> **DATASET EXTRACT**:
....................
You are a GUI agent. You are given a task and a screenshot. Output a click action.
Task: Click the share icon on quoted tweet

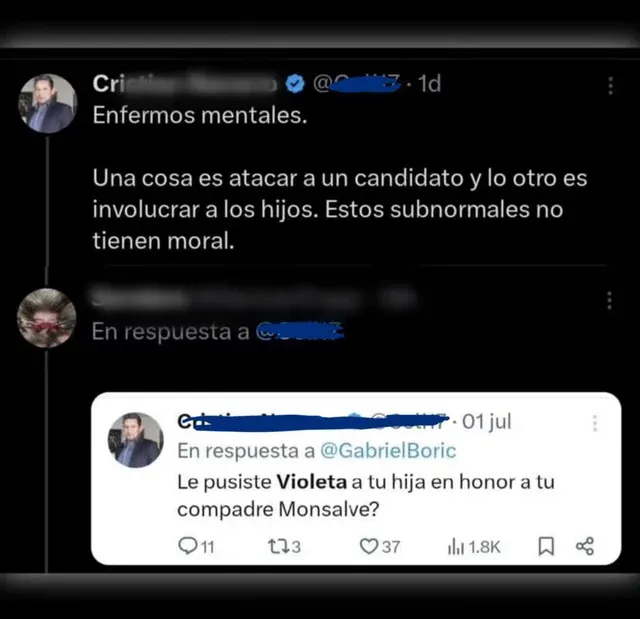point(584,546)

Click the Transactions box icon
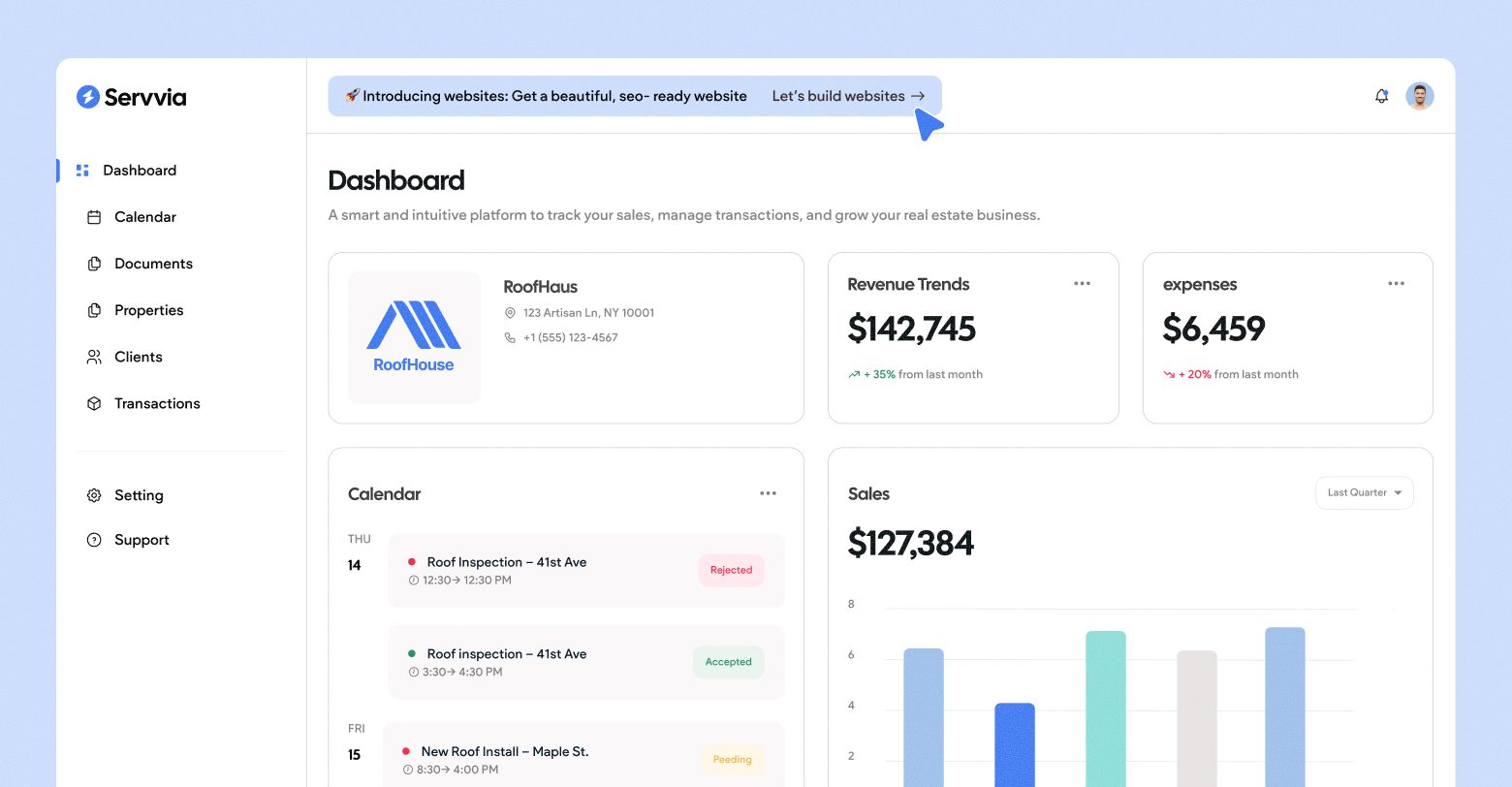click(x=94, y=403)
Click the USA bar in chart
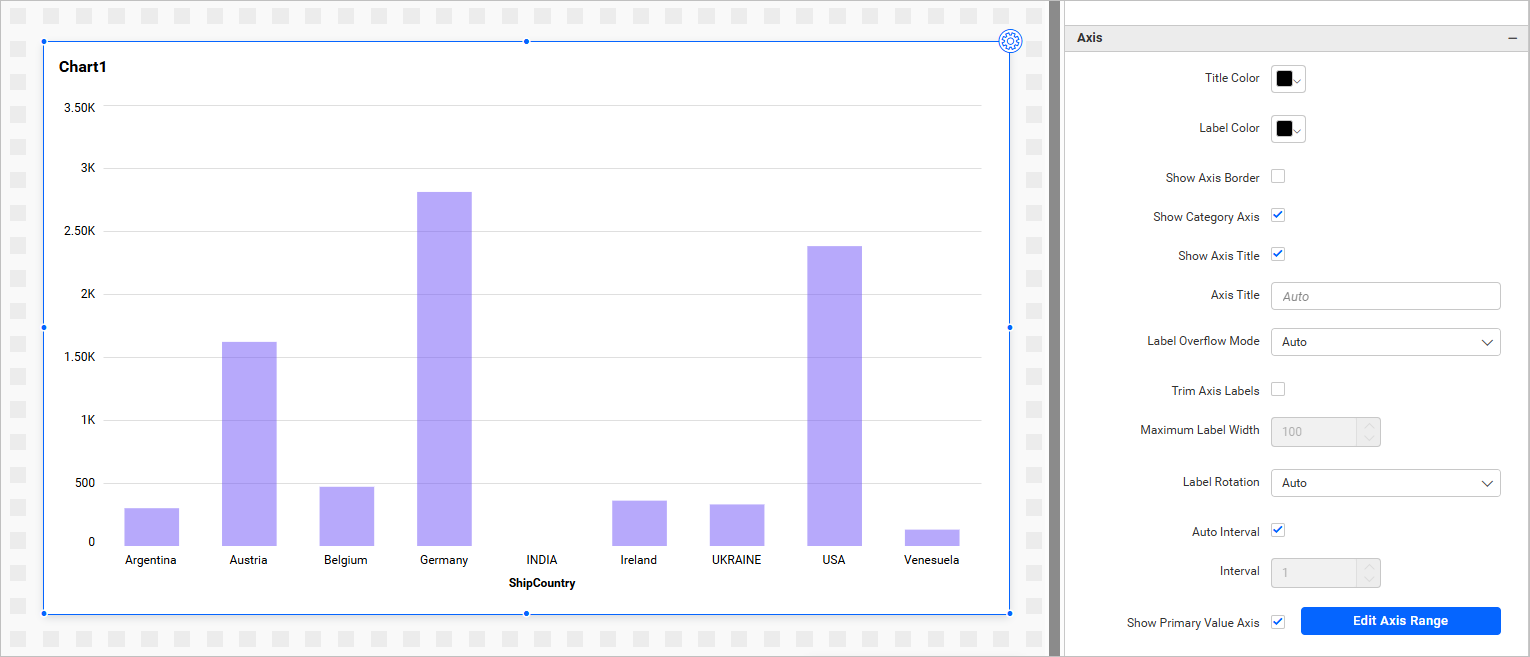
....................
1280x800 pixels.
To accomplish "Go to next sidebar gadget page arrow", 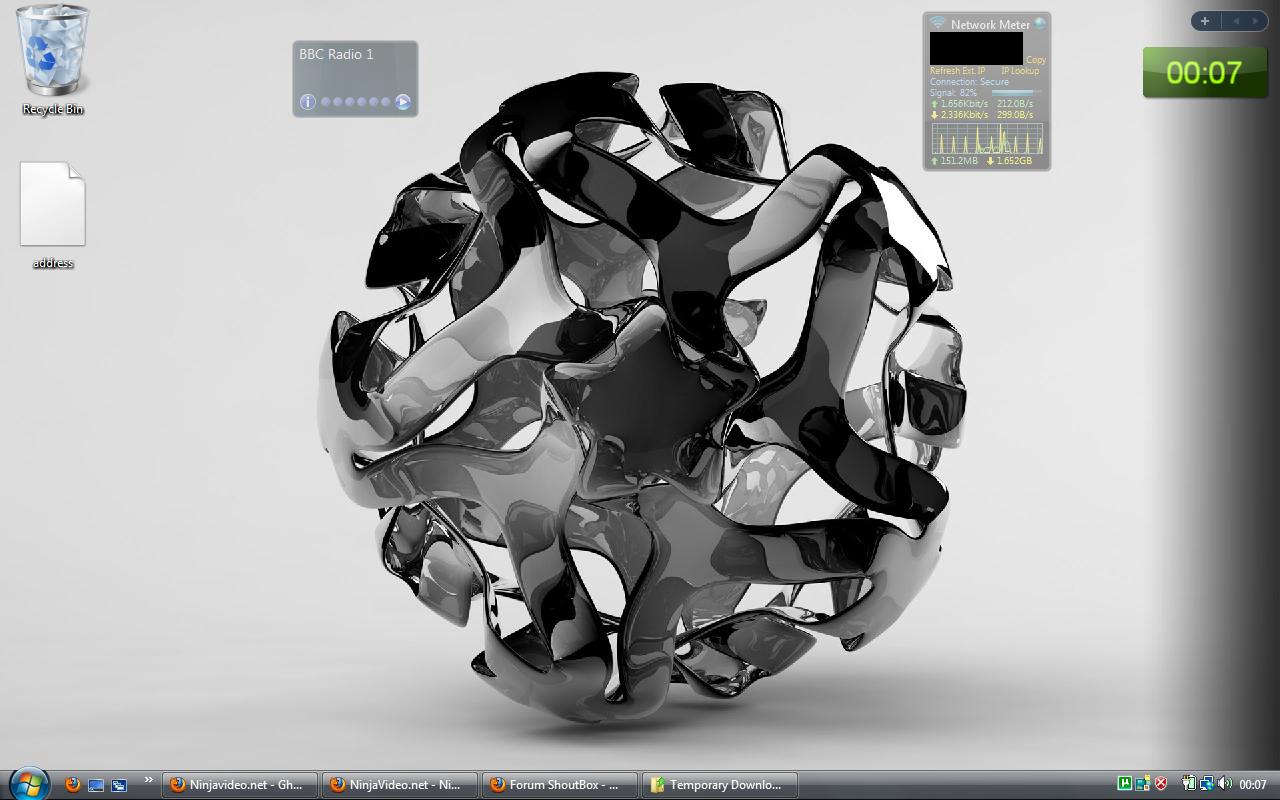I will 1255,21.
....................
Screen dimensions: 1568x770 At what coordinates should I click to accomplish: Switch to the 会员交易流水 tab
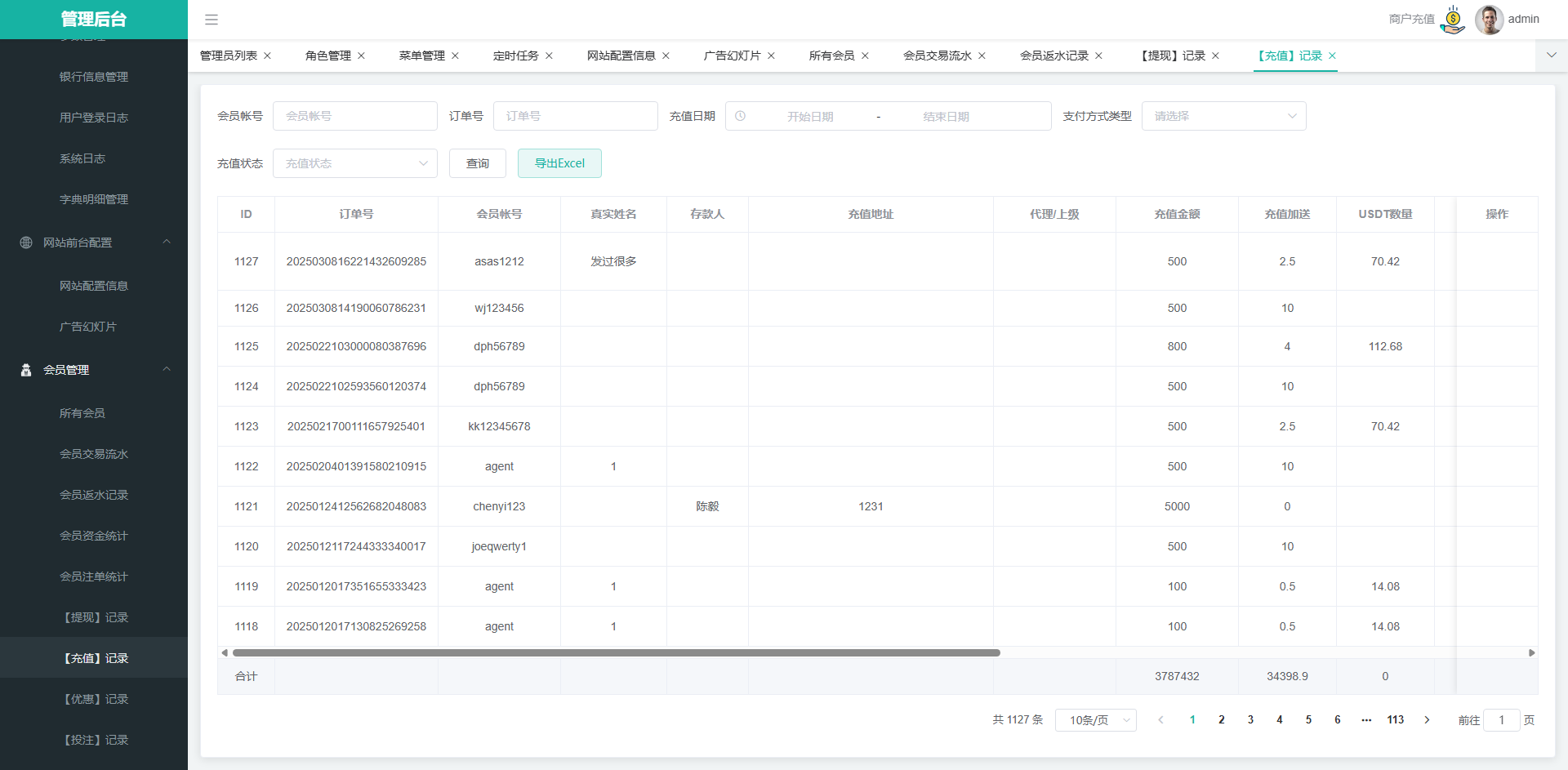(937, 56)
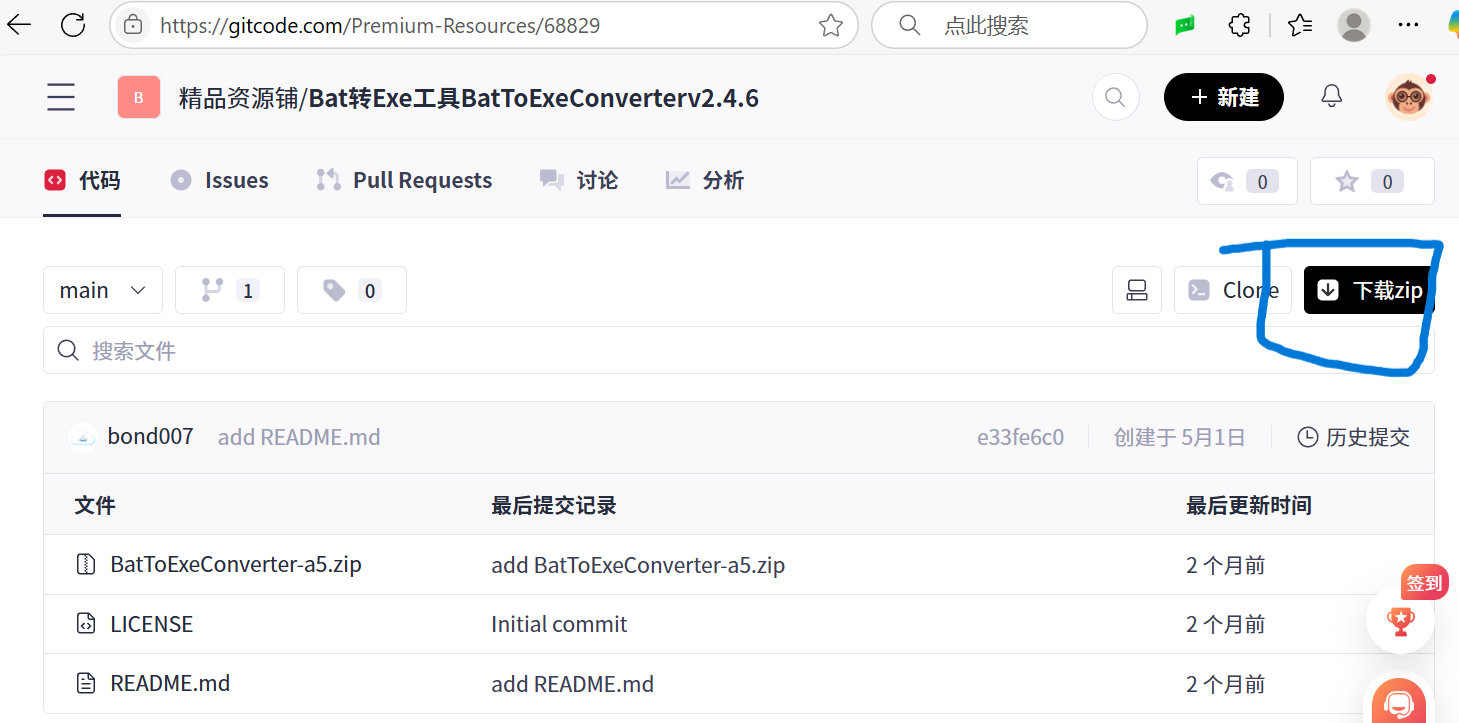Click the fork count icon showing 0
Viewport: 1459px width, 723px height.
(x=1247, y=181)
....................
> **TASK STATEMENT**:
Leave out every picture, and copy exactly the lines above starting at the one holding "You are a GUI" and ending at the one holding "Click the USA bar in chart", no more and no less.

> **WRITTEN SOLUTION**:
You are a GUI agent. You are given a task and a screenshot. Output a click action.
Task: Click the share icon on quoted tweet

point(584,546)

Click the Transactions box icon
click(x=94, y=403)
Click the USA bar in chart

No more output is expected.